§ Assignment: Nothing is needed except the lines below that run from the one with "Where should I" through the one with "Given: Click the アシスタント... button", repeated exactly.

§ Data records:
....

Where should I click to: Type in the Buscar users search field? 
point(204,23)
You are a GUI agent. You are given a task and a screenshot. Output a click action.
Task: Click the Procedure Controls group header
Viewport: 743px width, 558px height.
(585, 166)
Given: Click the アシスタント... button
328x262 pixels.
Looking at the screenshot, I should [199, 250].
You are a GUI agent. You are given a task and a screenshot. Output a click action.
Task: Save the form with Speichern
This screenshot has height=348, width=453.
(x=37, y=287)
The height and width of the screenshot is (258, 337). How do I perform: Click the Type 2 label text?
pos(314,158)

....

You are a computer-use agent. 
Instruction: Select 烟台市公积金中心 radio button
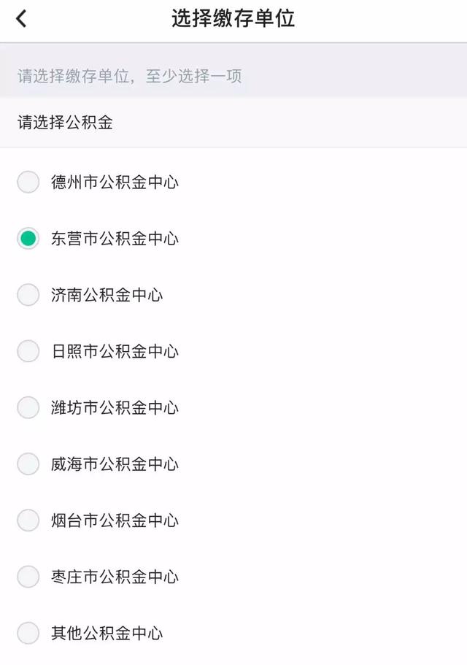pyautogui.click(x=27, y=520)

....

§ Answer for the task:
Where should I click to: Type in the Buscar users search field? 
point(204,23)
You are a GUI agent. You are given a task and a screenshot. Output a click action.
Task: Click the Procedure Controls group header
Viewport: 743px width, 558px height.
(585, 166)
Given: Click the アシスタント... button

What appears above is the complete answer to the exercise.